[Records of locating words and elements]

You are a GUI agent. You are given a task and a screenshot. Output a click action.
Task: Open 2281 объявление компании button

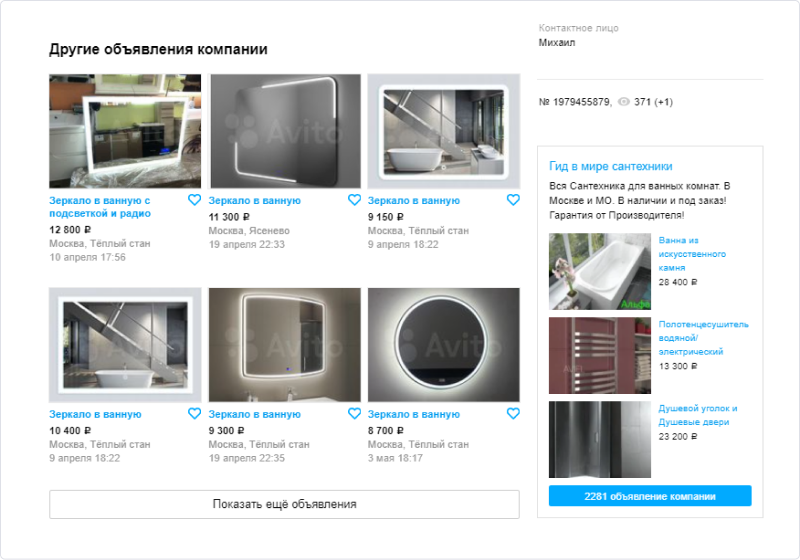point(649,496)
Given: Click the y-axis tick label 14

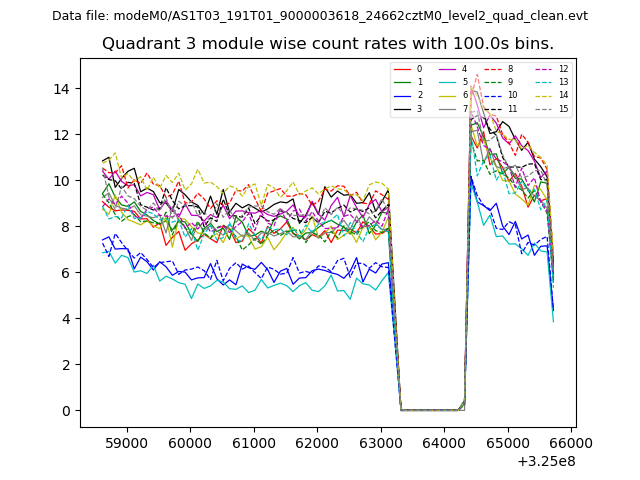Looking at the screenshot, I should [61, 89].
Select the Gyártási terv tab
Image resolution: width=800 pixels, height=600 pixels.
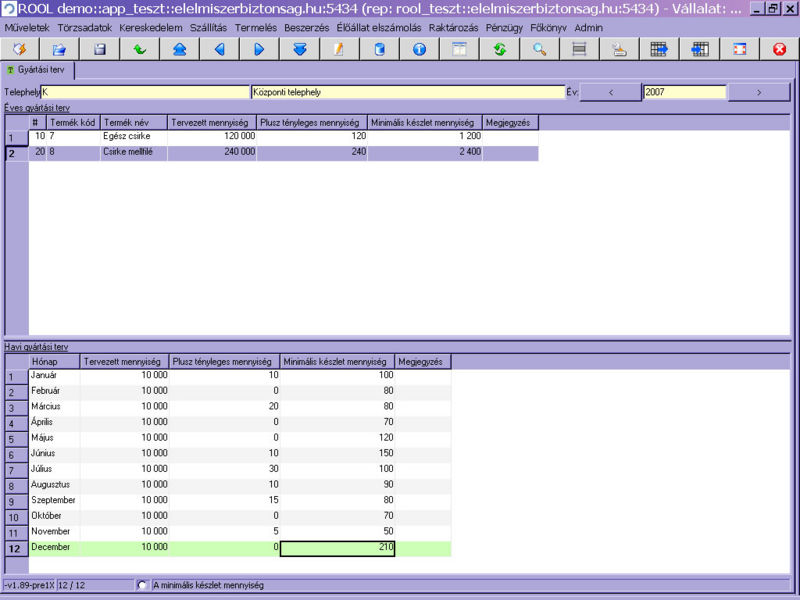pyautogui.click(x=39, y=70)
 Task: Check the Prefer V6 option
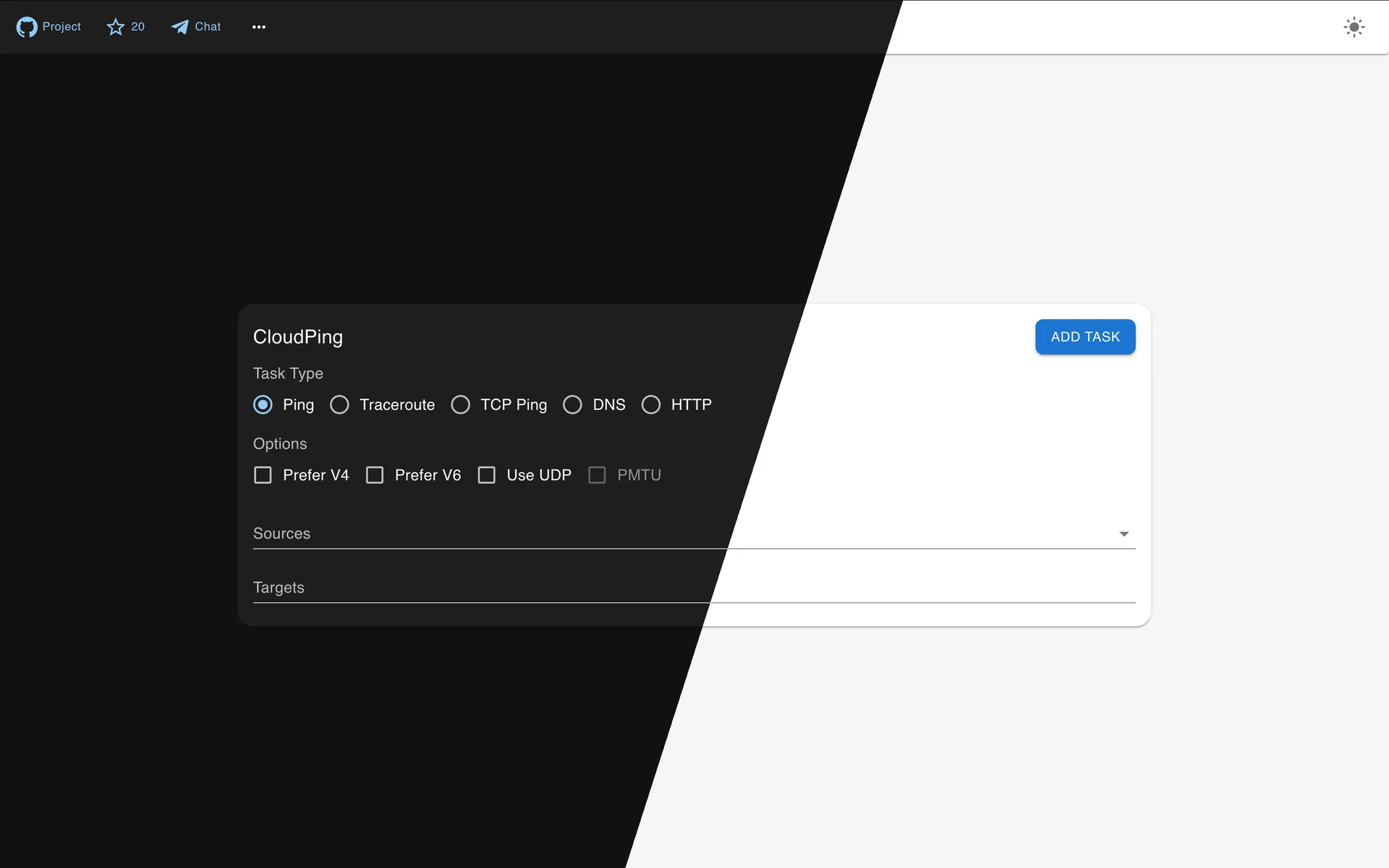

◆ **Given instruction**
Write out all of the records above again, substituting "Choose" for "Select" and keeping everything else unchanged. Omit the pictures from your answer.

◆ **Solution to this exercise**
You are a GUI agent. You are given a task and a screenshot. Output a click action.
Task: Open 2281 объявление компании button

point(649,496)
Given: Click the y-axis tick label 14

Looking at the screenshot, I should [61, 89].
Choose the Gyártási terv tab
Image resolution: width=800 pixels, height=600 pixels.
pyautogui.click(x=39, y=70)
 Task: Check the Prefer V6 option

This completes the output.